1548729 – grub.cfg isn't updated by kernel updates

Bug 1548729 - grub.cfg isn't updated by kernel updates

Summary: grub.cfg isn't updated by kernel updates

Keywords:
Status:	CLOSED EOL
Alias:	None
Product:	Fedora
Classification:	Fedora
Component:	grubby
Sub Component:
Version:	27
Hardware:	Unspecified
OS:	Unspecified
Priority:	unspecified
Severity:	unspecified
Target Milestone:	---
Assignee:	Peter Jones
QA Contact:	Fedora Extras Quality Assurance
Docs Contact:
URL:
Whiteboard:
Depends On:
Blocks:
TreeView+	depends on / blocked

Reported:	2018-02-24 15:10 UTC by Georg Sauthoff
Modified:	2018-12-09 17:15 UTC (History)
CC List:	19 users (show)
Fixed In Version:
Clone Of:
Environment:
Last Closed:	2018-11-30 20:52:25 UTC
Type:	Bug
Embargoed:
Dependent Products:

Attachments	(Terms of Use)

Description Georg Sauthoff 2018-02-24 15:10:53 UTC

Description of problem:
After regular system updates (via `dnf update) I noticed that grub.cfg isn't updated and thus an outdated kernel is booted instead of the last installed one.
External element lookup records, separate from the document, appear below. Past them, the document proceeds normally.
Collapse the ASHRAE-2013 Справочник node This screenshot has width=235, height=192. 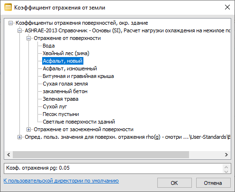[x=19, y=31]
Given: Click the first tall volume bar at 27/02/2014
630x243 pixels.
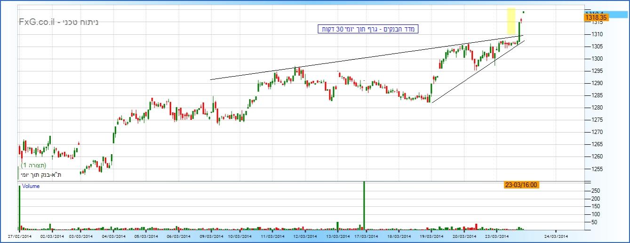Looking at the screenshot, I should 19,207.
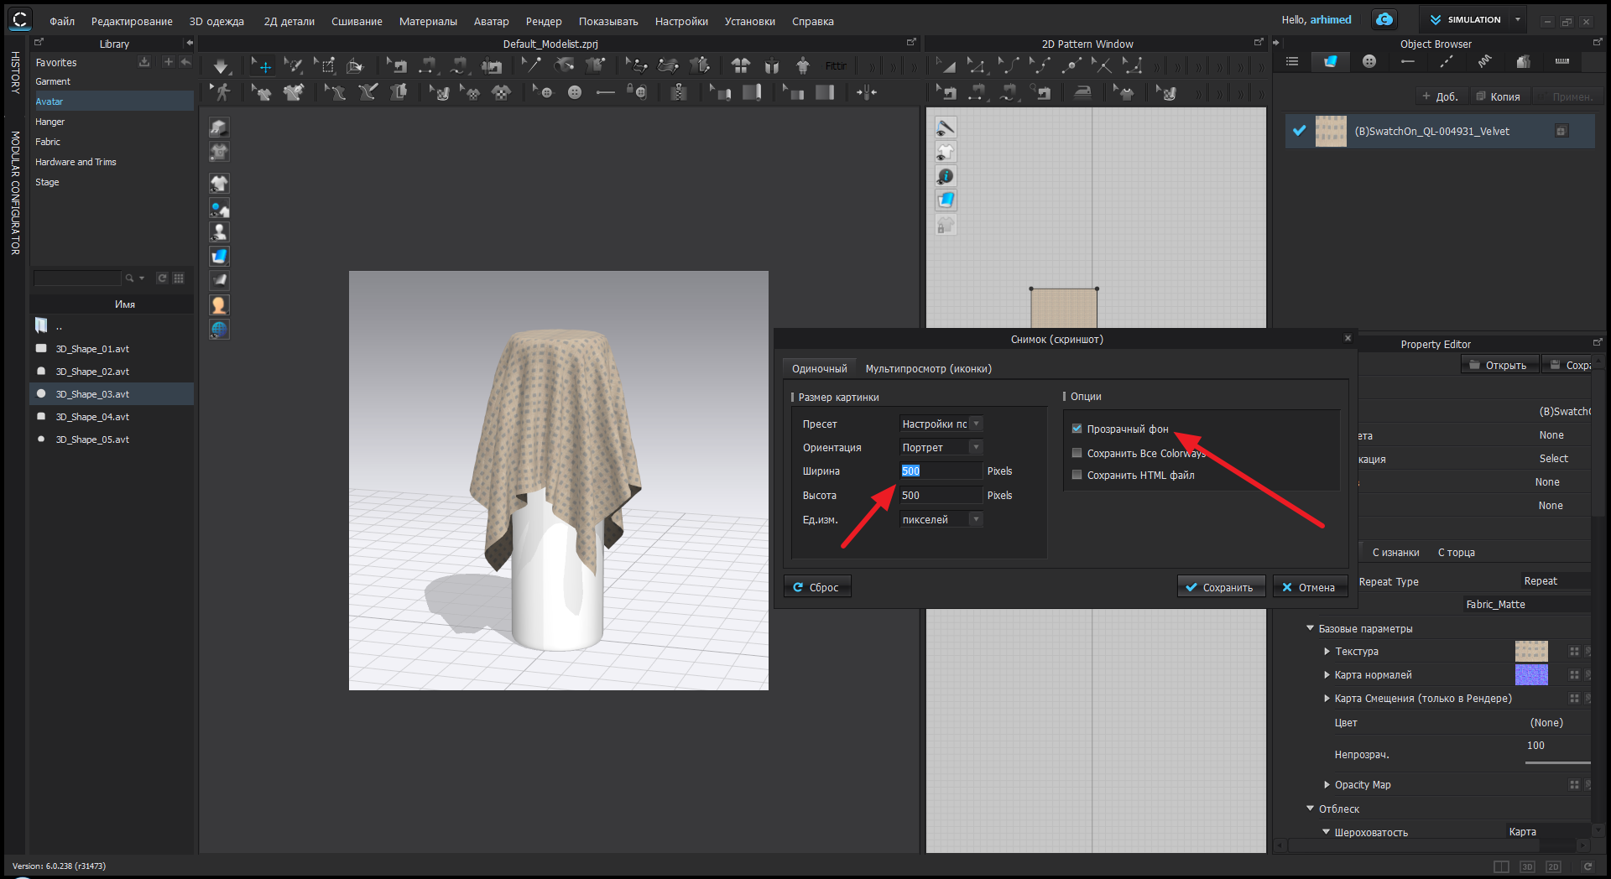
Task: Switch to Мультипросмотр (иконки) tab
Action: [x=928, y=369]
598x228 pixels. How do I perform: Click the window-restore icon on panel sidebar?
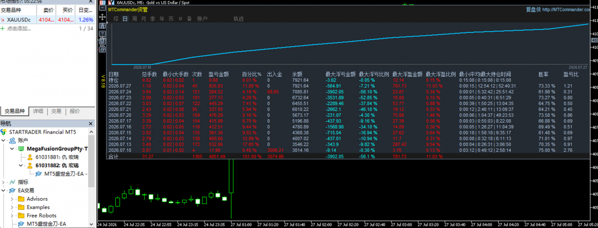pyautogui.click(x=102, y=49)
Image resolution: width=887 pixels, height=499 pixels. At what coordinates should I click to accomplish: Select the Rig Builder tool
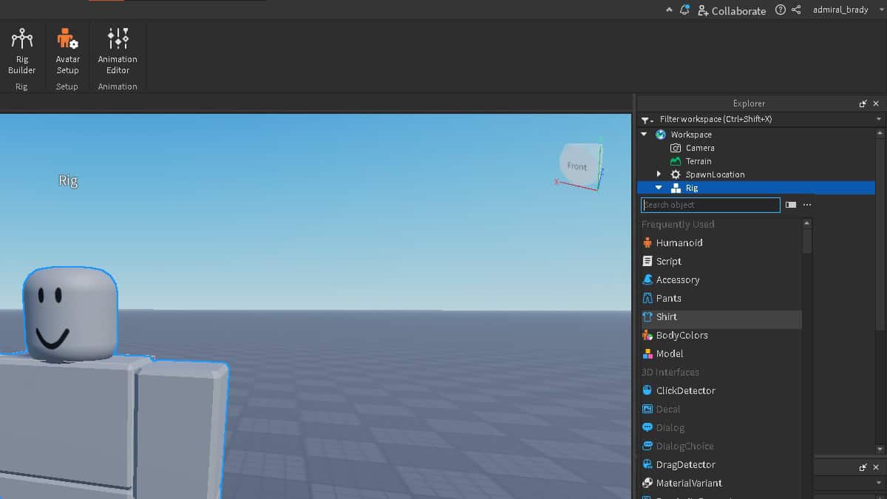click(21, 52)
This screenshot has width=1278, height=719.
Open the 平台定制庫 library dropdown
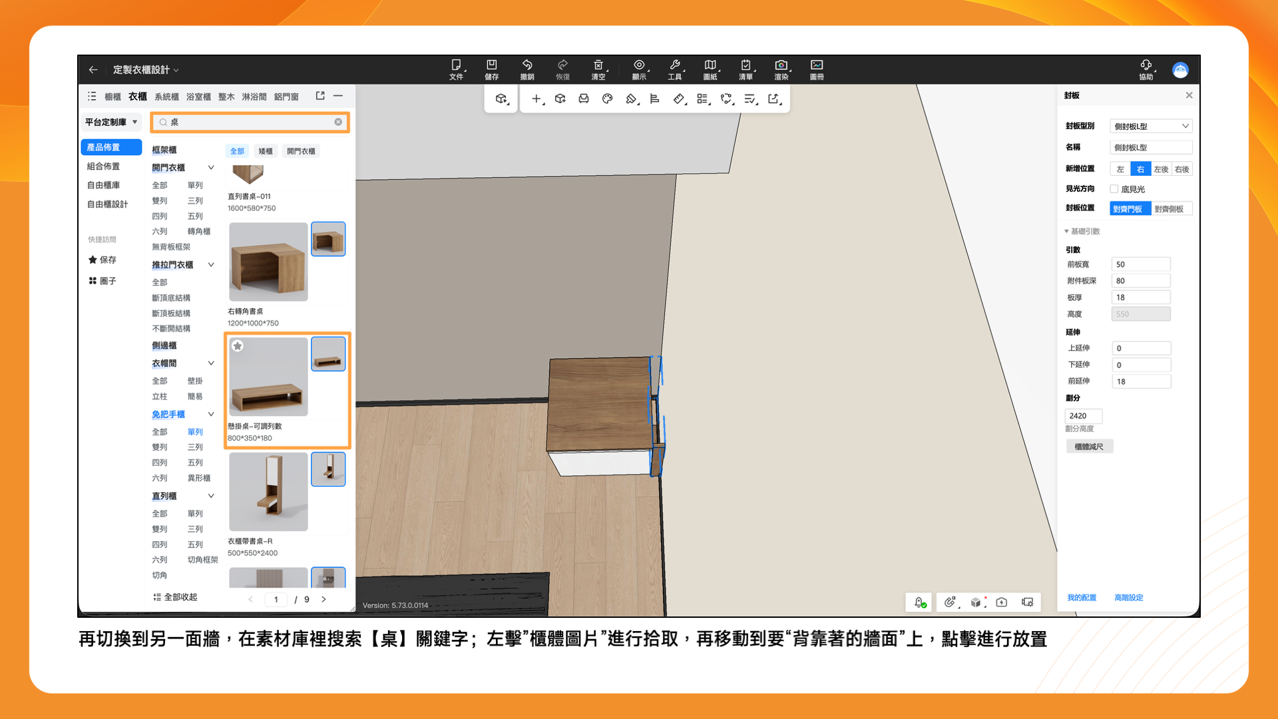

Version-Release number of selected component (if applicable):
kernel-4.15.4-300.fc27.x86_64

How reproducible: always

Steps to Reproduce:
1. regularly execute `dnf update`
2.
3.

Actual results:

The last dnf transaction that involved a kernel update:

Begin time     : Sat 24 Feb 2018 10:17:42 AM CET

    Erase    kernel-4.14.8-300.fc27.x86_64                     @updates
    Install  kernel-4.15.4-300.fc27.x86_64                     @updates
[..]

The installed kernels:
rpm -q kernel
kernel-4.14.11-300.fc27.x86_64
kernel-4.14.13-300.fc27.x86_64
kernel-4.15.4-300.fc27.x86_64

But an out-of-date grub2.cfg:

grep vmlinuz-4 /etc/grub2-efi.cfg | sed 's/root.*//'
        linuxefi /vmlinuz-4.14.13-300.fc27.x86_64
        linuxefi /vmlinuz-4.14.11-300.fc27.x86_64
        linuxefi /vmlinuz-4.14.3-300.fc27.x86_64
        linuxefi /vmlinuz-4.13.16-302.fc27.x86_64



Expected results:

An up-to-date grub2.cfg whose entries are in sync with the rpm -q kernel output,  i.e.:

	linuxefi /vmlinuz-4.15.4-300.fc27.x86_64 
	linuxefi /vmlinuz-4.14.13-300.fc27.x86_64 
	linuxefi /vmlinuz-4.14.11-300.fc27.x86_64 

Additional info:


The system only supports UEFI boot and was installed using the standard iso.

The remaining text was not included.